Re: RARA-AVIS: Re: Spillane and misogyny

From: Brian Thornton ( tieresias@worldnet.att.net)
Date: 10 Jul 2006


Responding selectively to my post on Spillane, Jim Doherty told me:

"You may not like him,"

Oh, I don't. I'd pay money to read George Pelecanos AND James Ellroy again before I'd pay money to read Spillane.

"and you're more than entitled to your own opinions and tastes."

Thanks.

"But you're not entitled to your own facts."

.....aaaaand here's where Jim hijacked the discussion and took it into an exploration of the dollar signs that Spillane has racked up over the decades since he first published "I, The Jury" back in the 1940s. Note that I did not claim that Spillane did not sell well.

And yet that's the metaphorical club which Jim uses to bash my statement to bits. *tsk tsk* Jim. Perhaps if you'd paid a bit more attention during your rhetoric classes at whatever Bay Area liberal enclove against which you apparently still bear a bit of a grudge, you might realize that this is nothing more than constructing a straw man argument, and then demolishing it.

I never said it was about money. For you to set that as the parameter of our discussion of "standing the test of time," and then wave Spillane's sales success as proof that I am "wrong" is just intellectually (OOPS, there's THAT word again) dishonest.

"The one thing Spillane HAS done is stand the test of time. I THE JURY is still one of the top-selling mysteries ever printed. Virtually everything he's ever written is still in print. He's still written about, studied, and argued over."

And here we are, talking about sales (again). I used the vague standard of "standing the test of time" as a way of saying, "it is (or in Spillane's case, isn't) still readable, enjoyable, good, solid writing." I realize that this includes allowing discussions of one's tastes in things literary, to a point, so let me engage Mr. Doherty on one aspect of "sales," by setting his argument on its head:

F. Scott Fitzgerald, a wildly popular writer during his heyday in the 1920s, made his reputation off of a third-rate coming-of-age story set at the Princeton of his youth: "The Side of Paradise." What's that? You say that you, the casual reader, have never even heard of "This Side of Paradise," let alone read it? (Given the opportunity to do so, I recommend you PASS. It's bad.) That's astonishing! Because "This Side of Paradise" was a runaway best-seller! In fact, it still sells well, eighty-six years after its publication.

That said, "This Side of Paradise" has not stood the test of time. It seems (and is) dated. The writing is sophomoric, self-referential (particularly with regard to all of the inside references to what it was like to be an Ivy-Leaguer in the 1920s, something we can all, of course, remember for ourselves), and in places, out-right amateurish.

......

Set problem 1: Reproduce the Spillane post word for word, from "Date: 10 Jul" down to "to read Spillane.".
Set problem 2: Write the next part of the Spillane post, picking up after its final sentence.
The data after this point comes from a separate source and is unrelated to the Spillane post.

Provided material:
......

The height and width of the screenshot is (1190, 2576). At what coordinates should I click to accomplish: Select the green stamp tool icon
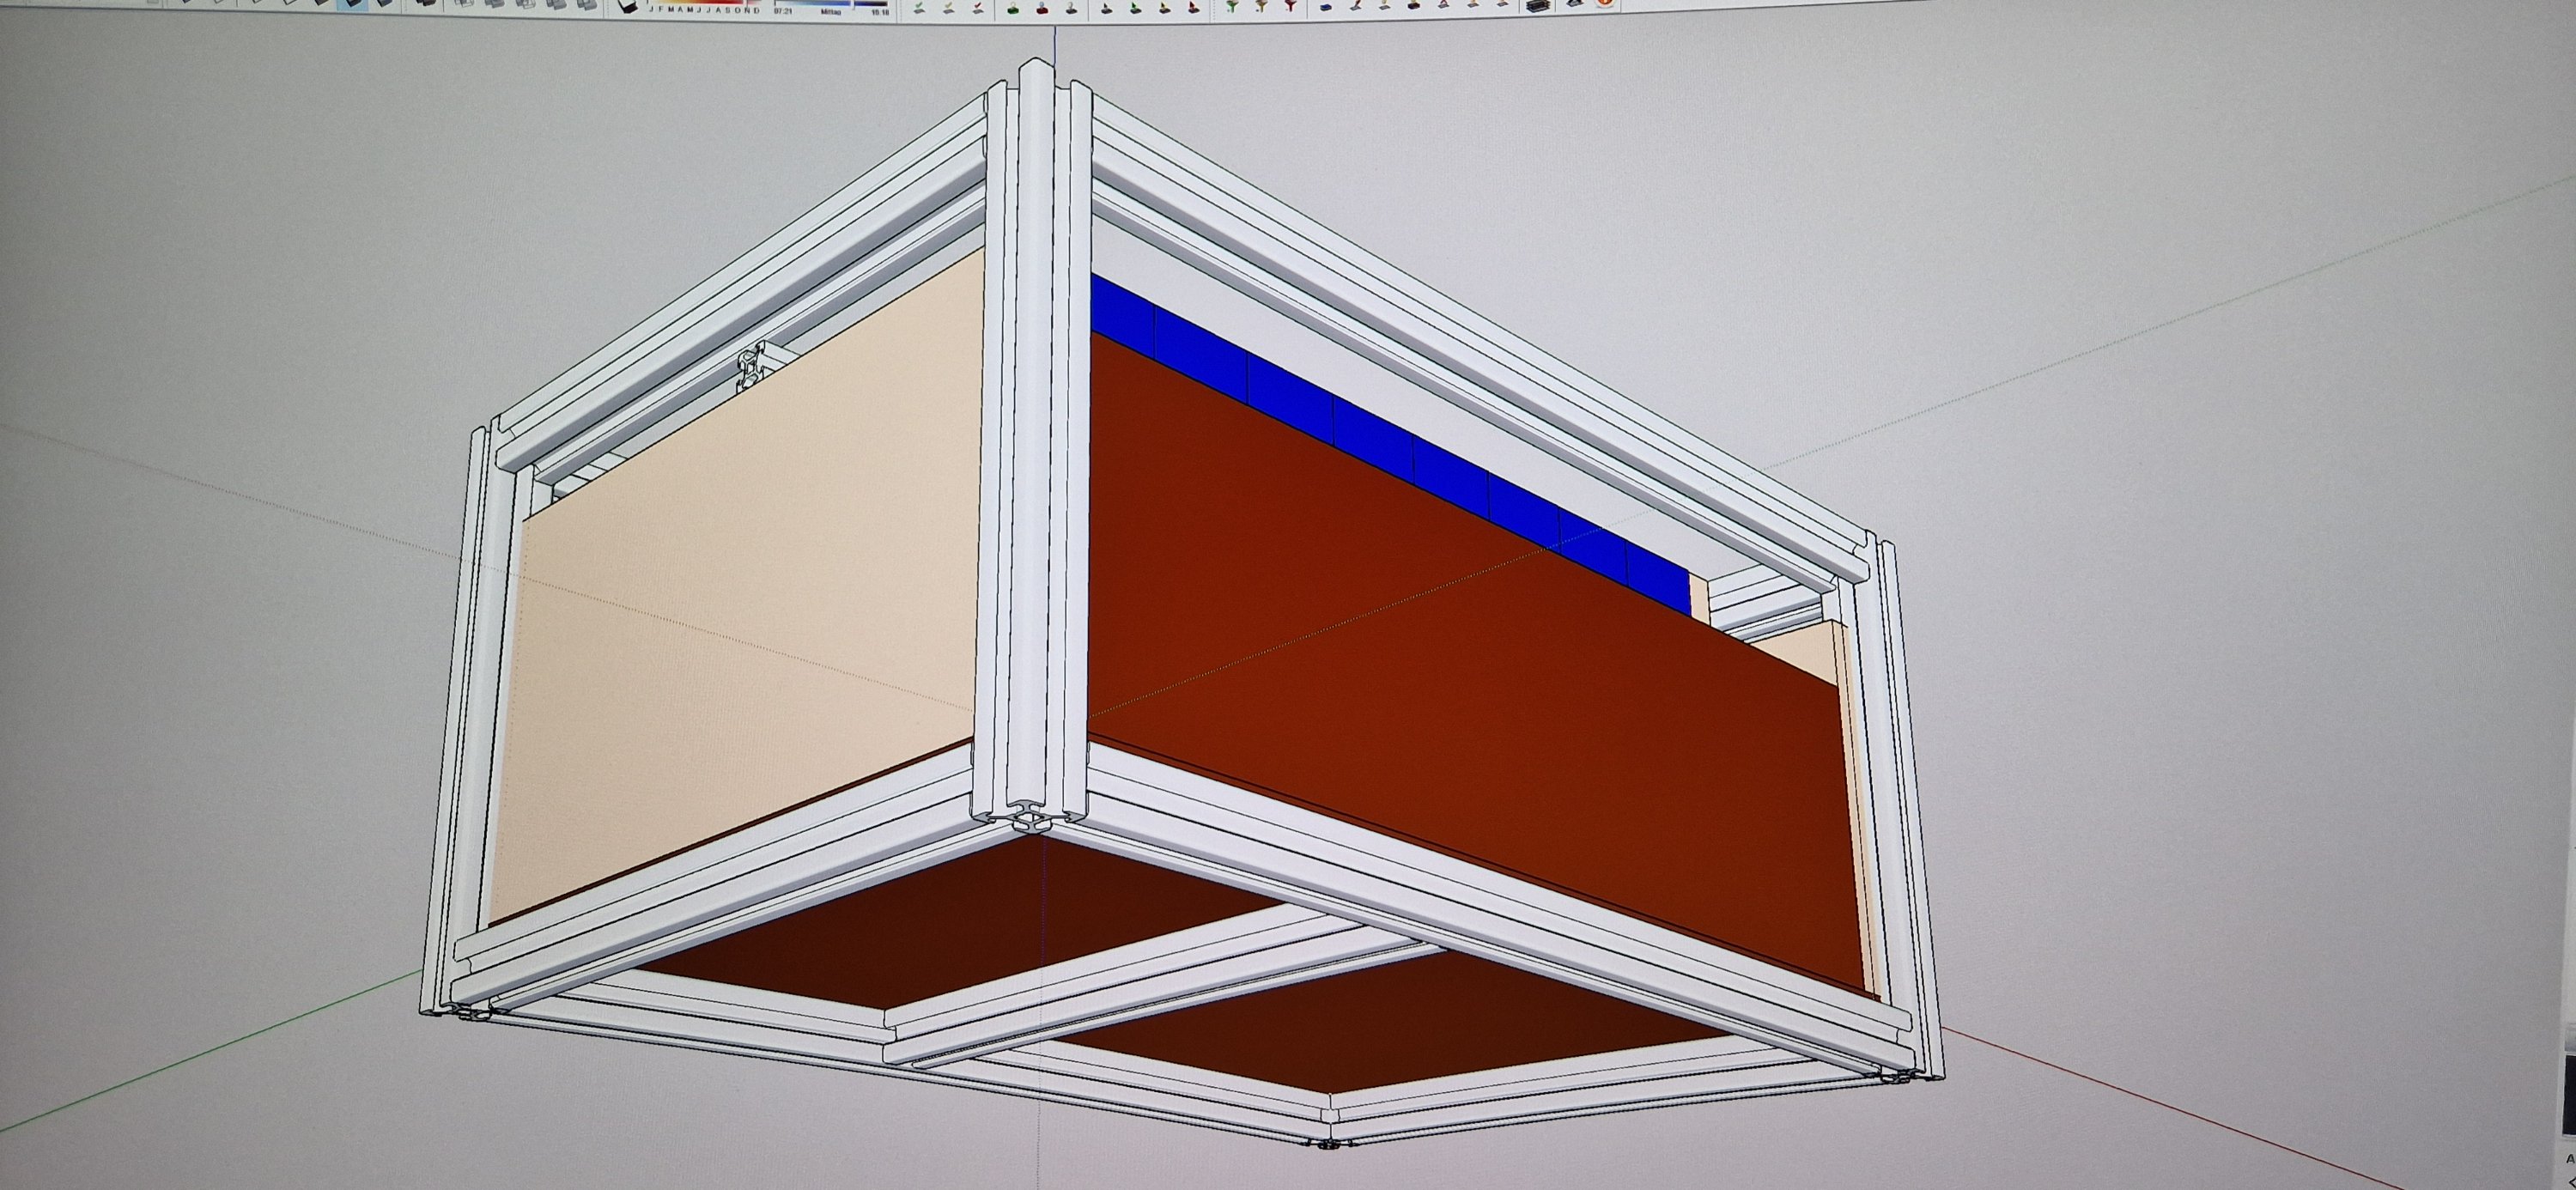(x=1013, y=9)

......

Expected answer 1:
Date: 10 Jul 2006


Responding selectively to my post on Spillane, Jim Doherty told me:

"You may not like him,"

Oh, I don't. I'd pay money to read George Pelecanos AND James Ellroy again before I'd pay money to read Spillane.

Expected answer 2:
Now, Fitzgerald's second book, "The Great Gatsby," did NOT sell well upon its publication. In fact, it was an utter flop.

And yet "Gatsby" has stood the test of time. By both my standards, and the sales records which Mr. Doherty so highly prizes, "Gatsby" is a success for the ages.

So that begs the question: if a book does not do well upon its first printing, or even its second, yet attracts the attention of a generation that comes along some twenty years later, after fighting another "war to end all wars," and feeling itself alienated from the old, comfortable, pre-war world, has it stood the test of time, or has time merely proven its author right?

I will admit that in framing the above discussion, I have engaged in a bit of straw man destruction myself (if only to prove a point). Nowhere does Mr. Doherty claim that being a best-seller for a few years (as "This Side of Paradise" was) qualifies a book as having stood "the test of time." Jim, that's what you did by automatically equating my statement that he had not stood the test of time (a position to which I still hold) with sales figures.

"No other PI writer from that era, not even Ross Macdonald, has stood the test of time as well."

Sooooo according to the paradigm you yourself set up, Ross MacDonald is, if not a greater writer, certainly a more "timeless" one than, say, Hammett or Chandler, correct?

"Is he as good a writer as any of the others you noted?"

Not only is he not even as a good a writer as any of the others I've noted, he's not even as a good a writer as Carroll John Daly.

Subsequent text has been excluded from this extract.